**Dataset content**
_ _ _ _ _

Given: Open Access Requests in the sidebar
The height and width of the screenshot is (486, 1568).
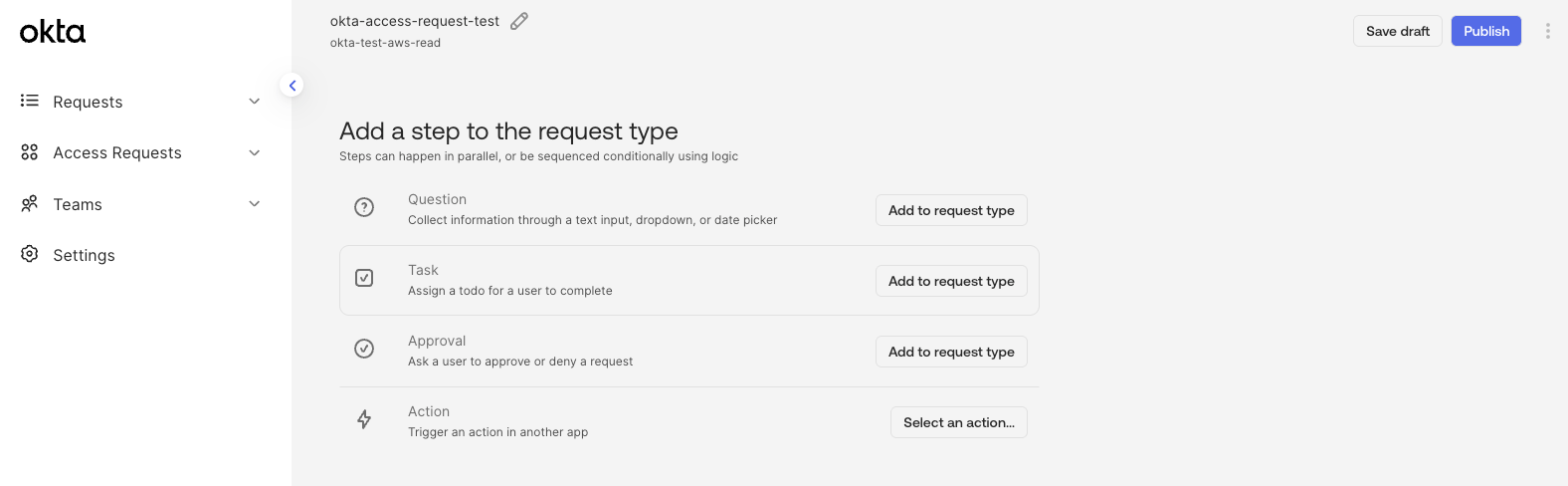Looking at the screenshot, I should [117, 153].
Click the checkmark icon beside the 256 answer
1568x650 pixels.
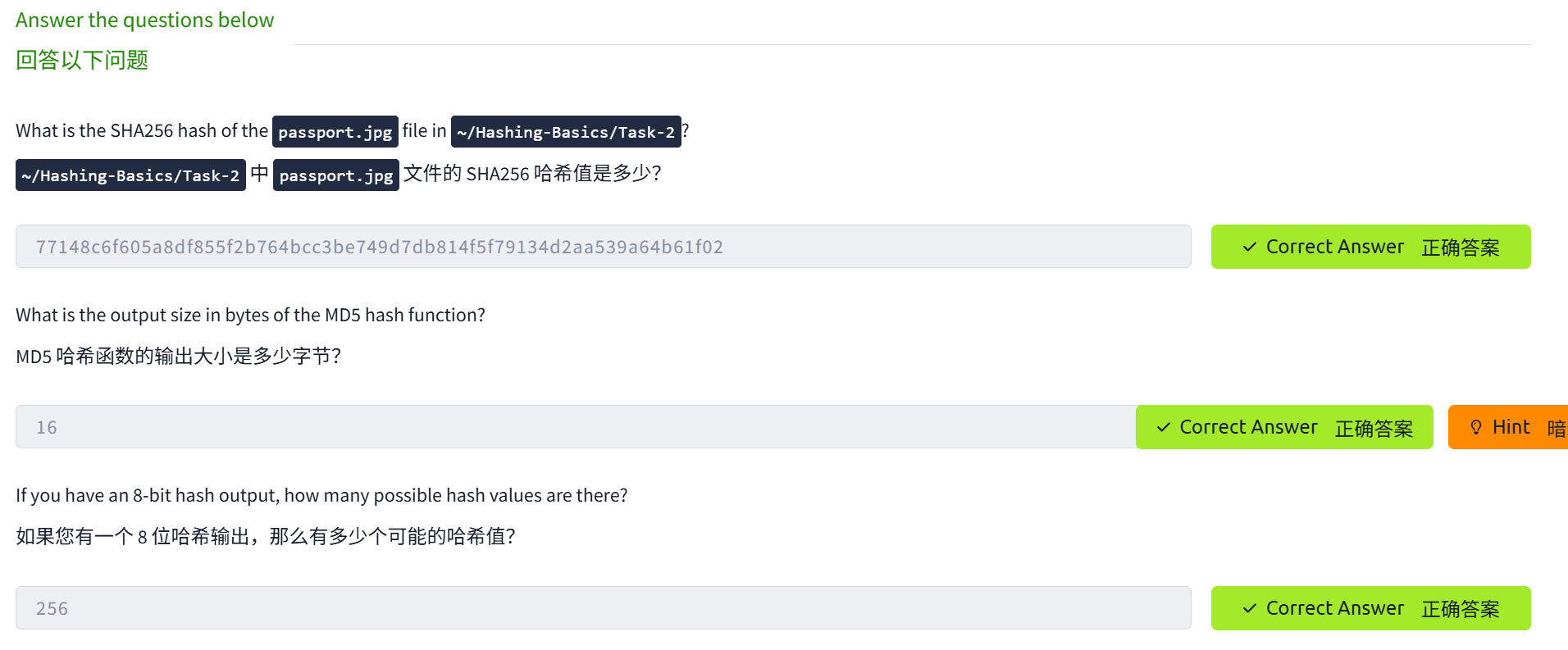coord(1249,608)
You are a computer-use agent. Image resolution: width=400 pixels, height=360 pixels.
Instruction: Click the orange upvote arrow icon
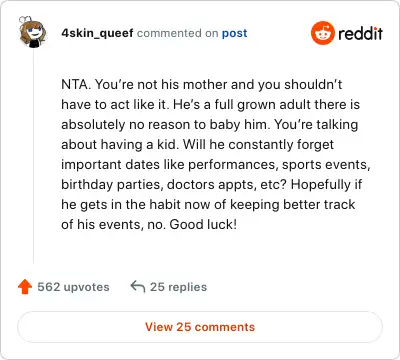[25, 287]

_ _ _ _ _

**Work instructions**
Return all the data exactly, pictures omitted.

**Solution for this exercise**
Given: Open Access Requests in the sidebar
The height and width of the screenshot is (486, 1568).
Looking at the screenshot, I should [117, 153].
Click the checkmark icon beside the 256 answer
1568x650 pixels.
coord(1249,608)
You are a computer-use agent. Image resolution: width=400 pixels, height=360 pixels.
Instruction: Click the orange upvote arrow icon
[25, 287]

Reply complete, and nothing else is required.